Work request:
Which lines run from the line with "139 (11, 1952)" through the line with "[Hosting] (97, 2100)" in the entries below? Print them exactly, both ends included, and nothing more.

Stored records

# # # # #

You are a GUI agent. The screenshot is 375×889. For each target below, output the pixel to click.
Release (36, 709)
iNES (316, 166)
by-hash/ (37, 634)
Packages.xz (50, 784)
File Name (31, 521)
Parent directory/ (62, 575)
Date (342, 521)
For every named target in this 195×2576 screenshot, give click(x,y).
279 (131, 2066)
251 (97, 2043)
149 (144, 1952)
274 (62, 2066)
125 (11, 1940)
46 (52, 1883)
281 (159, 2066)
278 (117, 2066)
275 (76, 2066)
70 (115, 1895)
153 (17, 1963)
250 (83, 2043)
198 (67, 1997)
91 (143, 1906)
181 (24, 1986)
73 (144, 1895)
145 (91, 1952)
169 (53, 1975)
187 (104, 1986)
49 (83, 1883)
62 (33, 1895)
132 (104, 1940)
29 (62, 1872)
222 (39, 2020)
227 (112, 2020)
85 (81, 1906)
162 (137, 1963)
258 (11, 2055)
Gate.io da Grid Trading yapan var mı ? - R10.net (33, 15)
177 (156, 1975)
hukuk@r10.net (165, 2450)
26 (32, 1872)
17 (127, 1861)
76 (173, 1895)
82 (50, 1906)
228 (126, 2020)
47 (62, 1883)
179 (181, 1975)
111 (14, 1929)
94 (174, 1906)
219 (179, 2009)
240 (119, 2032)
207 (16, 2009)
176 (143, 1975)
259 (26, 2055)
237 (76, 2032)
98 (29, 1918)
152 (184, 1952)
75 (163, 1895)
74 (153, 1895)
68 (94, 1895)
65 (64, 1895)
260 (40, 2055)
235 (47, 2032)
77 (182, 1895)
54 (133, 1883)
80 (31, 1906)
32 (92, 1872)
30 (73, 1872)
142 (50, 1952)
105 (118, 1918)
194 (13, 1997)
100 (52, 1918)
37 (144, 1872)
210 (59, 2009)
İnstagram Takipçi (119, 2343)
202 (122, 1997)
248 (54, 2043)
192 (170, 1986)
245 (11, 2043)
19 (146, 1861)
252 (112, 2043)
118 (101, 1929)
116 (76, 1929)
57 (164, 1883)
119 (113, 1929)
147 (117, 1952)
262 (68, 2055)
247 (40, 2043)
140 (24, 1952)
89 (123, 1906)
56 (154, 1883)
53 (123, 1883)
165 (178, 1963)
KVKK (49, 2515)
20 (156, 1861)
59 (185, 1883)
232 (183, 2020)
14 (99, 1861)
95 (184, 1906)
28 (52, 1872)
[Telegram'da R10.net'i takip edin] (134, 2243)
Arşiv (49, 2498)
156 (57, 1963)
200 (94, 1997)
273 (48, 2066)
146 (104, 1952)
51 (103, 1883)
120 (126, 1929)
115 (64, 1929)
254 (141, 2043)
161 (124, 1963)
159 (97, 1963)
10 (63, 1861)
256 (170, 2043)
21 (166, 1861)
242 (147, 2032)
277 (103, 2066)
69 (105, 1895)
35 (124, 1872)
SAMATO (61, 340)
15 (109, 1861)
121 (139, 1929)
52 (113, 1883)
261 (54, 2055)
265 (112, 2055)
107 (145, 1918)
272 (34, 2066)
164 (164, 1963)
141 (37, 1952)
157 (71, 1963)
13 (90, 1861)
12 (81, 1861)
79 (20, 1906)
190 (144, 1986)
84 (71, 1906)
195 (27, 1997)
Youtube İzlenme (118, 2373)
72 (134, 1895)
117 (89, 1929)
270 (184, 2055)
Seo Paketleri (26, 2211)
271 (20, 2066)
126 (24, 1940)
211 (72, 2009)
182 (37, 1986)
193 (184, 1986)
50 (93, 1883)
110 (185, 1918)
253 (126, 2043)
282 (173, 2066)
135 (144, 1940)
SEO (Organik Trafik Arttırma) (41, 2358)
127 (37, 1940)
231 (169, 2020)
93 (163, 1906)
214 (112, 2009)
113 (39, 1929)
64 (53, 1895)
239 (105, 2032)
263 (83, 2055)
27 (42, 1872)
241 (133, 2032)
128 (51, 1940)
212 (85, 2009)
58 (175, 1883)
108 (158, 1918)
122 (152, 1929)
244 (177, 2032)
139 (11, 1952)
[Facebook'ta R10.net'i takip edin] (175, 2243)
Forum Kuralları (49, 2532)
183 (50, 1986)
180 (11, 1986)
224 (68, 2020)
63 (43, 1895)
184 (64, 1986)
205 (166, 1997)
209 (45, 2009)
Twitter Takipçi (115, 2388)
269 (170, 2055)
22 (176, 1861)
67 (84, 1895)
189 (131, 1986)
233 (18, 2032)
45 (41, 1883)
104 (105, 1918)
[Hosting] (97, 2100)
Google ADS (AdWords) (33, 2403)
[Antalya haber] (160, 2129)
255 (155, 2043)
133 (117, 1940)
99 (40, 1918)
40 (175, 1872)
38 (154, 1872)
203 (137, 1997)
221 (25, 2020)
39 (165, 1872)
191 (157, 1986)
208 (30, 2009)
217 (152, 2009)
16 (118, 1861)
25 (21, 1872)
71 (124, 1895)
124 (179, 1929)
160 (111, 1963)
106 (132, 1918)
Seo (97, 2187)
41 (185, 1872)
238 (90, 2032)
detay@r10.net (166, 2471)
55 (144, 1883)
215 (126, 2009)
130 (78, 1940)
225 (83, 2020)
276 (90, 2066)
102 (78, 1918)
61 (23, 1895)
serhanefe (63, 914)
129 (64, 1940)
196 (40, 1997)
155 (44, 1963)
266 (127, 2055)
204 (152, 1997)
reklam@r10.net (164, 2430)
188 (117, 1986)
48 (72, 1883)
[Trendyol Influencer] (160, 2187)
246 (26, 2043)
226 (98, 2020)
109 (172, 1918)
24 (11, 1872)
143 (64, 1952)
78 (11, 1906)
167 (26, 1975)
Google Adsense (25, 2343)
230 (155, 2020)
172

# # # # #

Solution to this problem:
139 (11, 1952)
[Facebook'ta R10.net'i takip edin] (175, 2243)
Forum Kuralları (49, 2532)
183 (50, 1986)
180 (11, 1986)
224 (68, 2020)
63 (43, 1895)
184 (64, 1986)
205 (166, 1997)
209 (45, 2009)
Twitter Takipçi (115, 2388)
269 (170, 2055)
22 (176, 1861)
67 (84, 1895)
189 (131, 1986)
233 (18, 2032)
45 (41, 1883)
104 (105, 1918)
[Hosting] (97, 2100)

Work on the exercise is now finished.